蓼藍,タデアイ

京の水藍。幻の京藍の歴史と栽培方法


藍染の原料となる藍の栽培は、古くは日本中で行われていました。

京都においては「京の水藍みずあい」という言葉が江戸時代の文献に残っており、品質が高かったとされ、水藍の色は京浅葱きょうあさぎとたたえられていました。

水藍とは、その名前だけあって、水稲すいとうのように水を張って田んぼで栽培された藍のことです。

Persicaria tinctoria bergianska

蓼藍,タデアイ,Persicaria tinctoria bergianska,Udo Schröter, CC BY-SA 3.0, via Wikimedia Commons,Link

京の水藍の歴史

京都における藍栽培の歴史としては、東寺の年貢算用帖の建武元年(1334年)の頃に藍に関する記載があります。

永亭3年(1431年)には、京都九条の寝藍座が藍葉を無断で東寺境内で乾燥させるので、これを断ったという記録があるようです。

京の水藍の歴史における重要人物に「宇兵衛」がおり、江戸後期の寛政かんせい年間(1789年〜1800年)に、阿波藍の製法を命がけで九条村に伝えた人物です。

宇兵衛の墓は、西九条の福田寺内(京都市南区西九条猪熊町14)にあります。

墓石中央には「阿波屋宇兵衛墓」。
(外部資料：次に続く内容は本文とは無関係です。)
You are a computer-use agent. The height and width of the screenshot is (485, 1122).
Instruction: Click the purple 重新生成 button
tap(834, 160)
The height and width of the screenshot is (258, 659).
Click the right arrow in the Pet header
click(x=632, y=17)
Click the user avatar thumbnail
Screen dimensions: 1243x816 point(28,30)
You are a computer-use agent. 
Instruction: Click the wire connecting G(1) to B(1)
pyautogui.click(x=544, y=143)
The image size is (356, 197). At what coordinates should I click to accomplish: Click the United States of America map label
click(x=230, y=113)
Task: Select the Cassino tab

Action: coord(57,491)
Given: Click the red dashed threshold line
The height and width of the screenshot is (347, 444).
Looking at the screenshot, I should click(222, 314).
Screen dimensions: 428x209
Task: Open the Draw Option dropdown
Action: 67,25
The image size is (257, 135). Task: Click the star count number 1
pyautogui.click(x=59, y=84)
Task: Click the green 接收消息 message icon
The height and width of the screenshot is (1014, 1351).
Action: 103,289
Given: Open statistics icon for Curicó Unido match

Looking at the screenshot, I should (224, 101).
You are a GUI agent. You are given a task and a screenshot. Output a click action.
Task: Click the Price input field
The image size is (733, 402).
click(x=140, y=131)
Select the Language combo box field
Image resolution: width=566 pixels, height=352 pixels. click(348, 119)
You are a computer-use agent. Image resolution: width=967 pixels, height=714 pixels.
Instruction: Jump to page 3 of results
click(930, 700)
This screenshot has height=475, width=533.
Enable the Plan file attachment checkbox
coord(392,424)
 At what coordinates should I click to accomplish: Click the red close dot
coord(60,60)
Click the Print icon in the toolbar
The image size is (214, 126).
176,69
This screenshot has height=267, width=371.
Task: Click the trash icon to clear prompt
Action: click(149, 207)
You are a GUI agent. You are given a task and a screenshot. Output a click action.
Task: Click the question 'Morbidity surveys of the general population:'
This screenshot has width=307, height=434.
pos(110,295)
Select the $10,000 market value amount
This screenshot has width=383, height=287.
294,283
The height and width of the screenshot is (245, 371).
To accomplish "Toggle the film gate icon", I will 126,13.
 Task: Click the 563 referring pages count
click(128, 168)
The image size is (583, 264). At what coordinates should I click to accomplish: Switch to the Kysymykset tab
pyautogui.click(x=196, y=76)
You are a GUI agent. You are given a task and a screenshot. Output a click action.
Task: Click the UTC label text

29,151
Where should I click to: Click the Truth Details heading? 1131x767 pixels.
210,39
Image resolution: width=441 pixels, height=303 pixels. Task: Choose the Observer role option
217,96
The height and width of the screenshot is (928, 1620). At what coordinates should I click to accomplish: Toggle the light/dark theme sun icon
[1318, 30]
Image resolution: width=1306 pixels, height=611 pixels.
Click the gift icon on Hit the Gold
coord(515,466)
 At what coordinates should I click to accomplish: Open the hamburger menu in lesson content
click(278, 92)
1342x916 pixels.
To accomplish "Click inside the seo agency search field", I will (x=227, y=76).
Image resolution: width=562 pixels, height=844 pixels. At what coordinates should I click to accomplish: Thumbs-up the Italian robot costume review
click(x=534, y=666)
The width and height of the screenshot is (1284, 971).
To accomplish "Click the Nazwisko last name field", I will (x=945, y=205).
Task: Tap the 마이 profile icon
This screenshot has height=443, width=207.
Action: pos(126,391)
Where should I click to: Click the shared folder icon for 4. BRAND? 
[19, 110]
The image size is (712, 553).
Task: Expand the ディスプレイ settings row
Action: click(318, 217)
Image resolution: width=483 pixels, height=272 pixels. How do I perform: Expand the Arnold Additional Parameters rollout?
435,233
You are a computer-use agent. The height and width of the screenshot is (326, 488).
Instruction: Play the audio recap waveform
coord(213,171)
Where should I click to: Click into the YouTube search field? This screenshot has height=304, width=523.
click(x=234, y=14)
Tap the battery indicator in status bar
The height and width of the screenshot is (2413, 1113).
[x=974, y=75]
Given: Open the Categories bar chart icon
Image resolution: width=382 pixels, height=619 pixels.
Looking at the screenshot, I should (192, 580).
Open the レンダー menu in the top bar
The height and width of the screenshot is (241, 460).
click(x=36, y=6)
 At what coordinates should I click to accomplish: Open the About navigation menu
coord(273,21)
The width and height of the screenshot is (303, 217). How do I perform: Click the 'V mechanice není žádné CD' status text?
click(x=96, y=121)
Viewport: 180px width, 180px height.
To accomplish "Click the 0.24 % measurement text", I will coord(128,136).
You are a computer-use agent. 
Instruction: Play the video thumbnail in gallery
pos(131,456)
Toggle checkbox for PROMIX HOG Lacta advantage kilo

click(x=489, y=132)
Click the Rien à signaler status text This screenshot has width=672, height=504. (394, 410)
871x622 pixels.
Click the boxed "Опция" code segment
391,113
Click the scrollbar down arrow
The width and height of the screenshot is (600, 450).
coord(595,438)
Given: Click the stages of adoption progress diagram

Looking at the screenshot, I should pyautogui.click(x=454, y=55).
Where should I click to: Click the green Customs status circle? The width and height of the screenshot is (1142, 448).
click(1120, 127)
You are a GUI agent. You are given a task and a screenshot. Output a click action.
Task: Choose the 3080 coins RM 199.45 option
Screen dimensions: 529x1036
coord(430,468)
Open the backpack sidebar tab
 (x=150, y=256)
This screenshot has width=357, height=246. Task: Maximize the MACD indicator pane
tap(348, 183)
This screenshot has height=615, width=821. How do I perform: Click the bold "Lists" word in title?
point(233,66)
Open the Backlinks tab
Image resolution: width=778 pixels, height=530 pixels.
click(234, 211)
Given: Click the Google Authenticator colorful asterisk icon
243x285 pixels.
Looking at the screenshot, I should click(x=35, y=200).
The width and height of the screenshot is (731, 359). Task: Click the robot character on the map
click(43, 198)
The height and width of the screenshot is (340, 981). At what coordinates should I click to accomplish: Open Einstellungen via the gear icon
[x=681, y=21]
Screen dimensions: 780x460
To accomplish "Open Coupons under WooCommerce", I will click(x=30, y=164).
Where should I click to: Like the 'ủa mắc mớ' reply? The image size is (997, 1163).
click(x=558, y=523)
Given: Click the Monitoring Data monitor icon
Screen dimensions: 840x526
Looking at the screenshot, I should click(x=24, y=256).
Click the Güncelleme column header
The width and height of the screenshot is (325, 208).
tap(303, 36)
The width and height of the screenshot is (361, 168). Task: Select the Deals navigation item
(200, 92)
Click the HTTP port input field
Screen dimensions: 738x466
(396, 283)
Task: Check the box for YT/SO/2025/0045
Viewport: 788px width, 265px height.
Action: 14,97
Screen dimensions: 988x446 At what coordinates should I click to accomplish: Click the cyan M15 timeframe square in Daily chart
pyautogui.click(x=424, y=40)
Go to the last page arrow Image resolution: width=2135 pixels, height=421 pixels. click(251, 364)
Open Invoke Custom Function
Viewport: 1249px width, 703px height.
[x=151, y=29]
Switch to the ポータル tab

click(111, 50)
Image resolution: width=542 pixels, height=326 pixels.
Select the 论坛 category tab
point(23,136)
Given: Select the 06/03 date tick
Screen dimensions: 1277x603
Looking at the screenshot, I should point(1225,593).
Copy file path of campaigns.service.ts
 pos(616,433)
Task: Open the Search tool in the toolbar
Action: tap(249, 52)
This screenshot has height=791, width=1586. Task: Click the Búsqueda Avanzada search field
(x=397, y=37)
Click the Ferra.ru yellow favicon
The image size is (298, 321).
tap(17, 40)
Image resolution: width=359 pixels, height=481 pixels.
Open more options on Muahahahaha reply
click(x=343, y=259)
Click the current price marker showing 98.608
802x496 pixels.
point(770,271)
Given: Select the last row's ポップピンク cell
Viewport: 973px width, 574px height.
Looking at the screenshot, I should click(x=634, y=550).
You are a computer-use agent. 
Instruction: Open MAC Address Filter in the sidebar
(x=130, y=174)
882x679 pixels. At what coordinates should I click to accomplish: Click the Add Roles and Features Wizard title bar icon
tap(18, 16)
東面に「山城藍玉蒅藍根元、願主、当村藍屋平八」。西面に「願主、村々百姓中、同、藍商賣中」。裏面に「天保二辛卯年三十三回忌追善造立(1831年)」とあります。

願主として「村々百姓中」との記載があり、33回忌の追善供養には、九条村の百姓がこぞって参加したことがわかります。

宇兵衛が九条村に阿波藍の製造技術を伝える前にも藍の栽培はされており、京の水藍は無施肥で、畑で栽培する藍も人糞尿が肥料であったようですが、両者に金肥きんぴを与えるということが、宇兵衛が九条村の人々に教えた最大のポイントであり、この教えによって、たっぷりと藍色素を含む京藍となったのです。

金肥きんぴとは、魚肥ぎょひのことで、関東における干鰯ほしかますを上等とし、油粕あぶらかすや五島列島の干鰯ほしかなどを中等、ニシンを下等としたといわれています。

現在の徳島県である阿波においては、16世紀以来、藍栽培や製造法に改良に改良を重ねて日本一の藍に育て上げ、これが藩財政の基本としていたので、この製法を外部に漏らぬよう秘密にし、外部に漏らしたものは罪に問われていました。

関連記事:阿波25万石、藍50万石。徳島藩における藍栽培が盛んだった理由

宇兵衛が阿波藍の製造法を漏らした罰で処刑されたのは寛政かんせい10年(1798年)のことであるため、京都の九条村に阿波藍の製造技法が伝来したのはそれより少し前であると推定されます。

いつまで京の水藍があったのか

1899年(明治32年)生まれの吉川清一郎氏が、京藍の栽培で有名な地であった京都市南区東九条に住んでいました。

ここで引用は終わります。